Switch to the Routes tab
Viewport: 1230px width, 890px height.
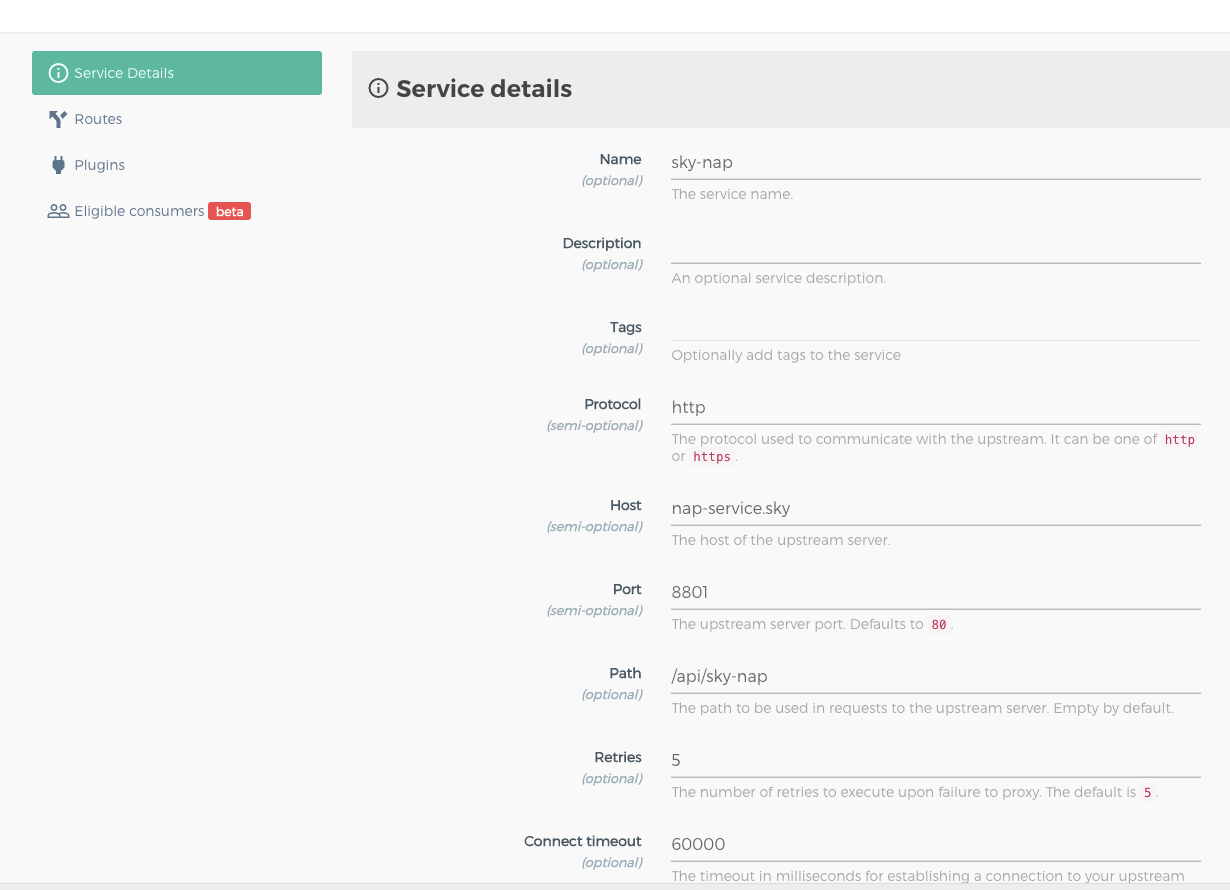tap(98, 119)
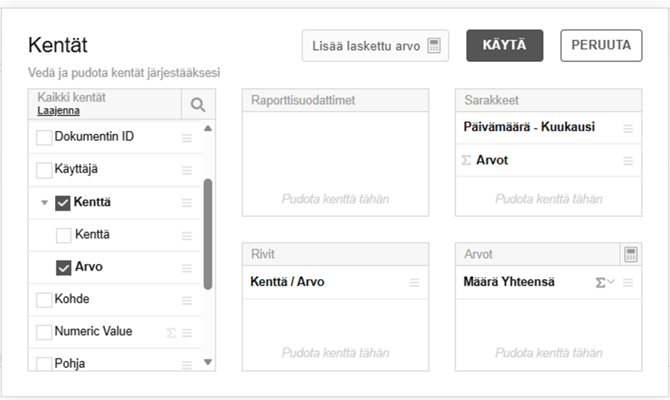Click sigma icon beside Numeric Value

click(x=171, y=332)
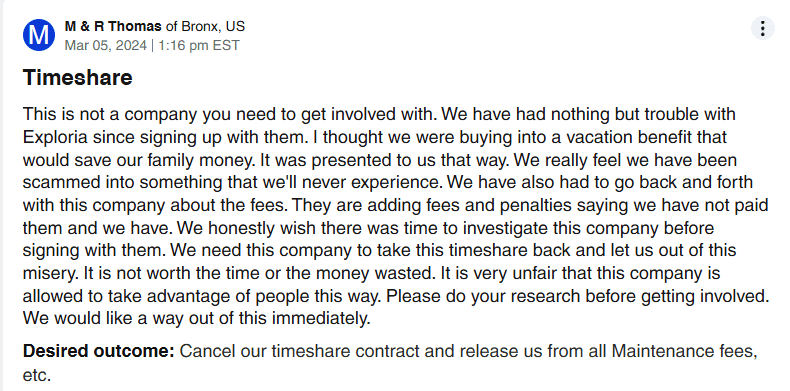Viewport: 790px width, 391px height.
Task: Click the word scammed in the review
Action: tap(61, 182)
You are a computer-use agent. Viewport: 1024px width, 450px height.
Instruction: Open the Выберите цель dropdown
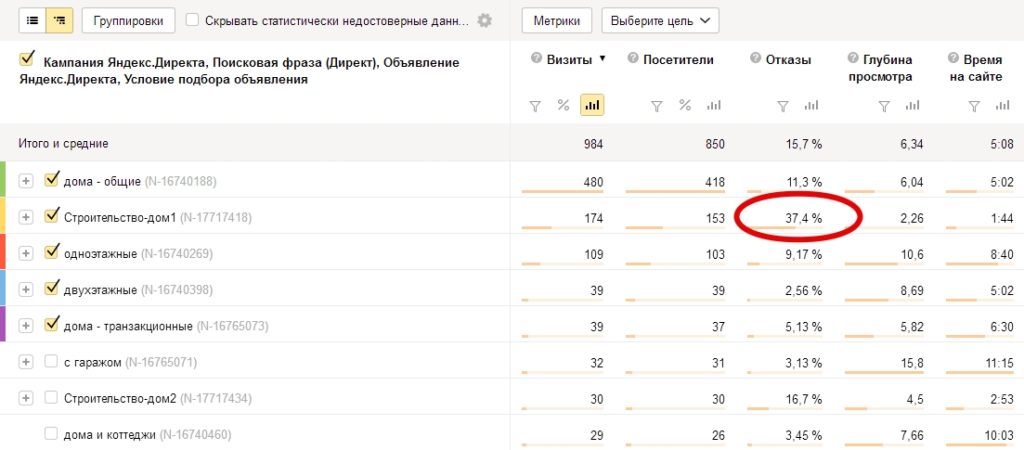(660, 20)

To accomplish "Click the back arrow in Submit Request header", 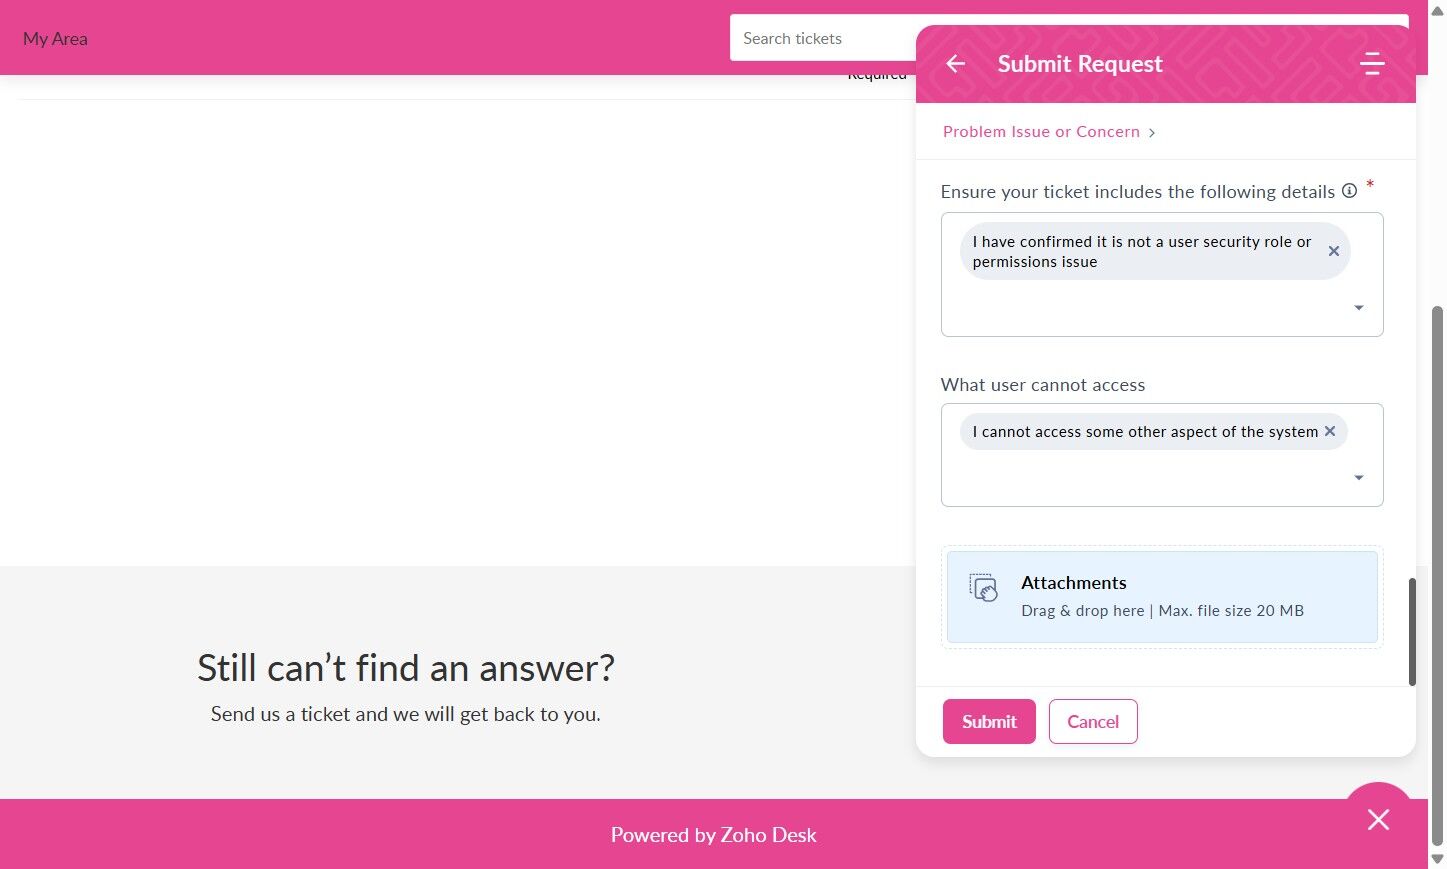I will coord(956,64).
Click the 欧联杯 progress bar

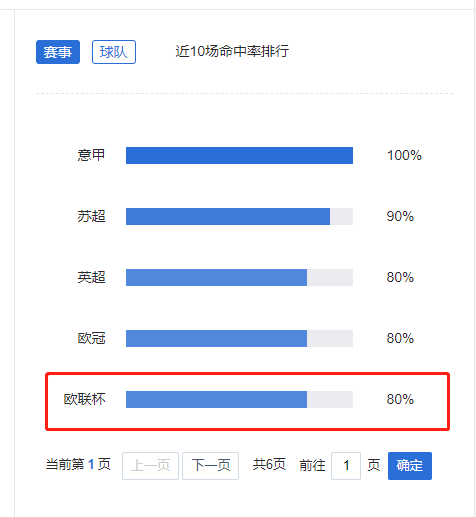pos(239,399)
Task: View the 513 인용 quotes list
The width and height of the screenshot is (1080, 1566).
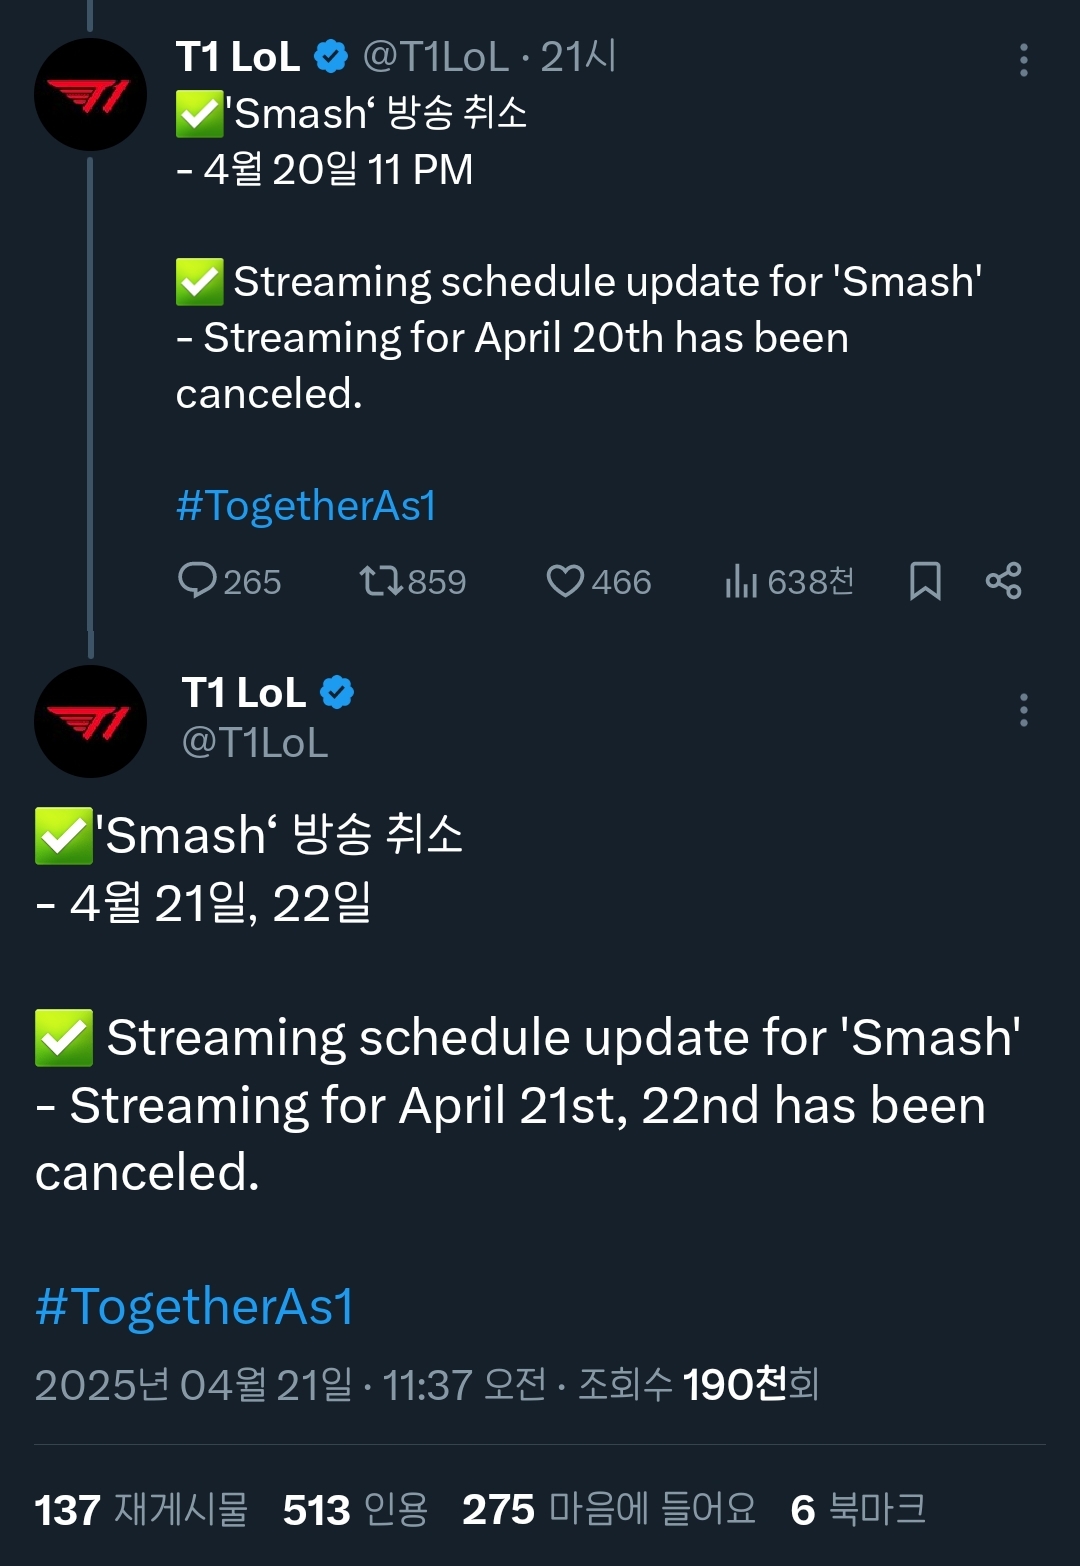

**Required work:** Up in the listing, locate the line with "Viewport: 1230px width, 890px height."; print it and every line after it down to the line with "You are a computer-use", which is included too. Skip the pictures.

**Result of this exercise:**
Viewport: 1230px width, 890px height.
tap(98, 119)
Click sigma icon beside Numeric Value

click(x=171, y=332)
Viewport: 790px width, 391px height.
Task: Click the word scammed in the review
Action: tap(61, 182)
You are a computer-use agent. Viewport: 1024px width, 450px height.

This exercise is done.